Records to use:
_ _ _ _

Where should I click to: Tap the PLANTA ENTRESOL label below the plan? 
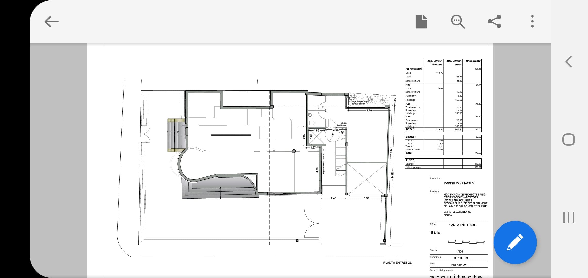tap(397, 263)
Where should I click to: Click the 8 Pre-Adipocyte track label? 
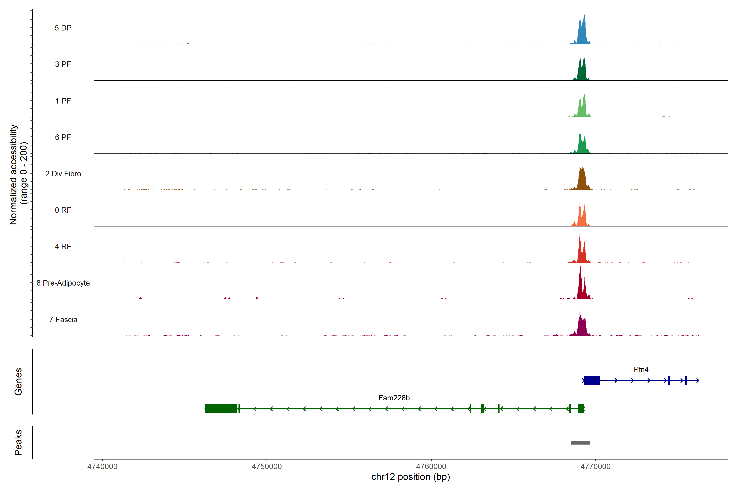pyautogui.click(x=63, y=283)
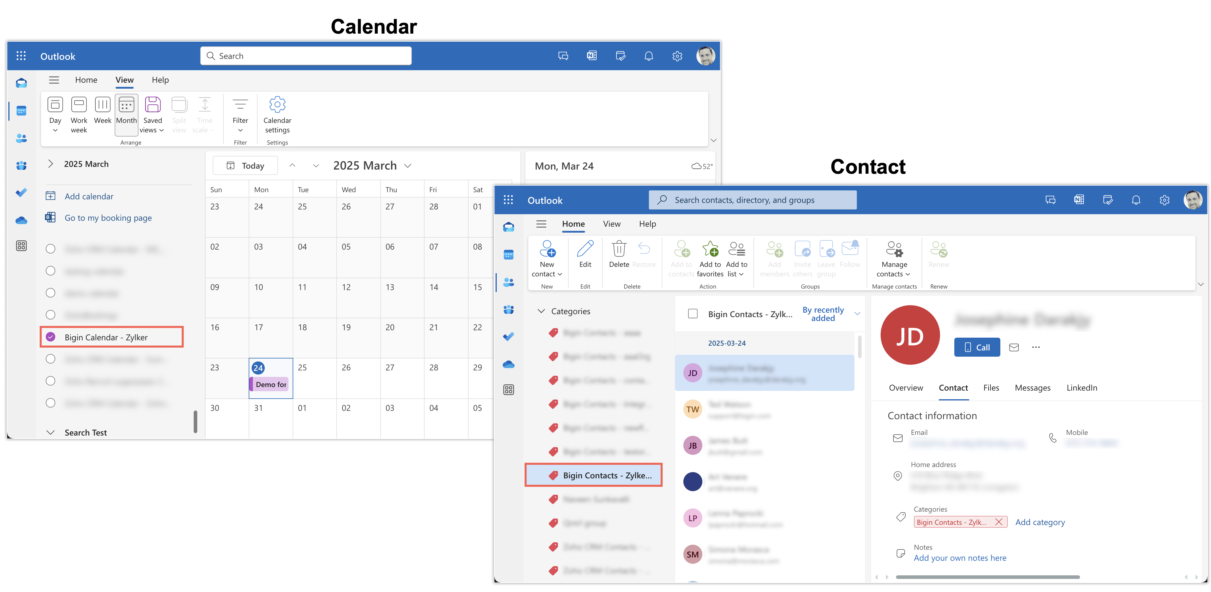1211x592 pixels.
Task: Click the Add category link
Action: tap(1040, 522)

_ _ _ _

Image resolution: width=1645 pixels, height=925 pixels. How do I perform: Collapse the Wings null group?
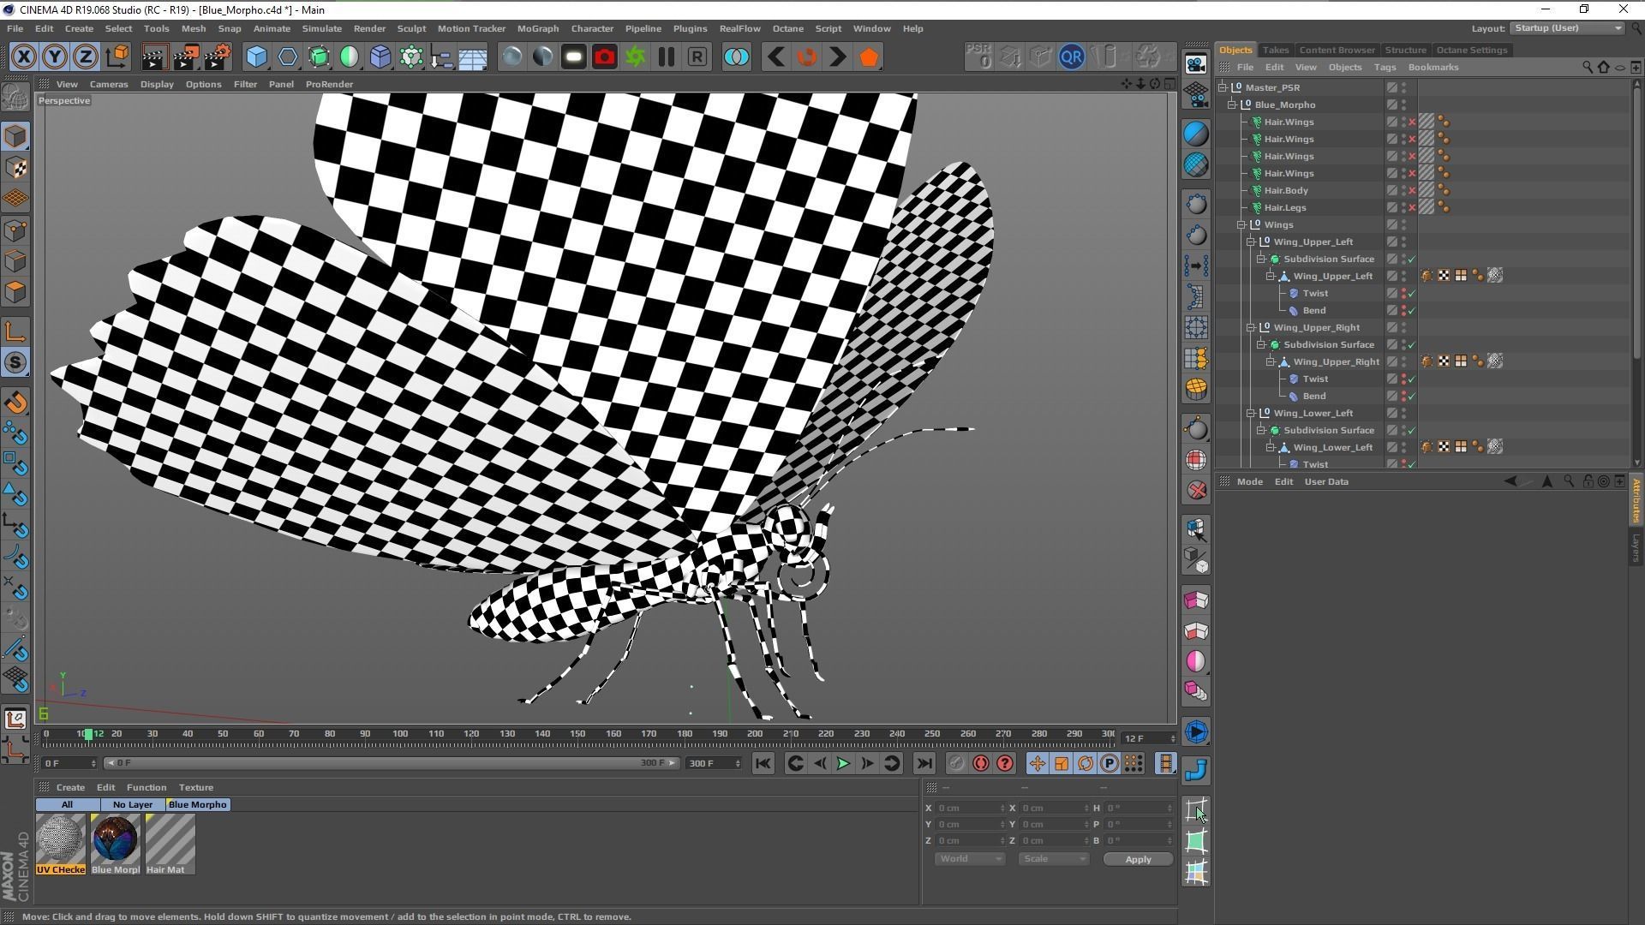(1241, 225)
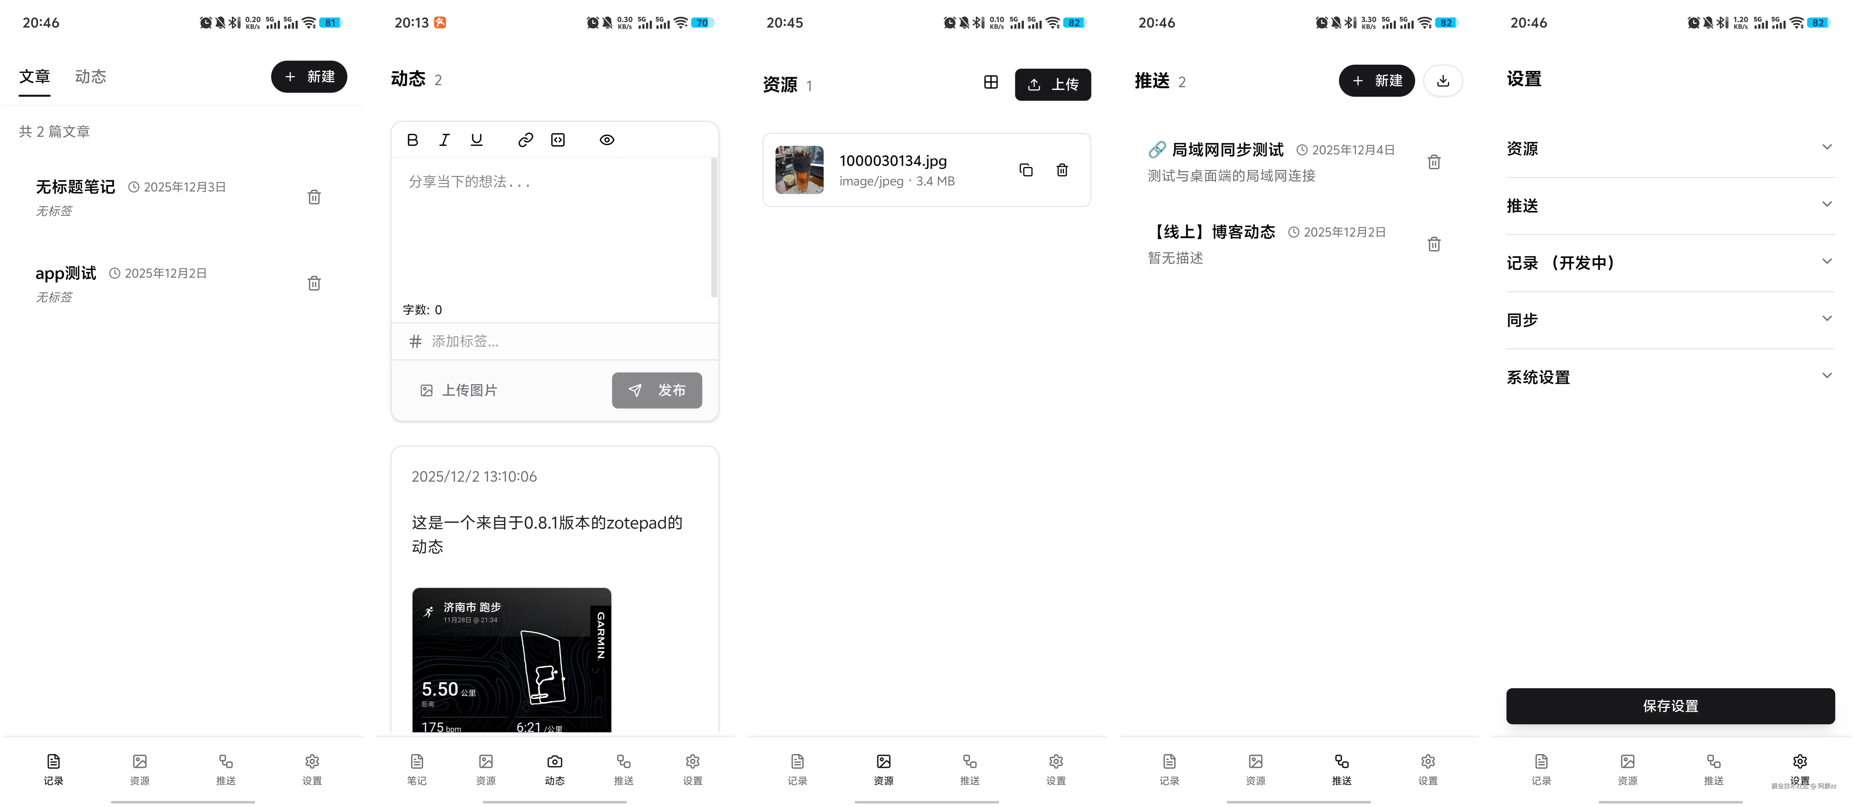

_ _ _ _

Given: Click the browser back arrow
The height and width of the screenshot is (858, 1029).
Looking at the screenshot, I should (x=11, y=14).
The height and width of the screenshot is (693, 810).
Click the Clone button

_ _ _ _

Aim of the exercise: Both the line containing "Given: Click the browser back arrow" and the line containing "Click the Clone button" belong in the answer. Print them and every line above that falls between them exactly, and no others.

Finished task:
Given: Click the browser back arrow
The height and width of the screenshot is (858, 1029).
Looking at the screenshot, I should (x=11, y=14).
The height and width of the screenshot is (693, 810).
Click the Clone button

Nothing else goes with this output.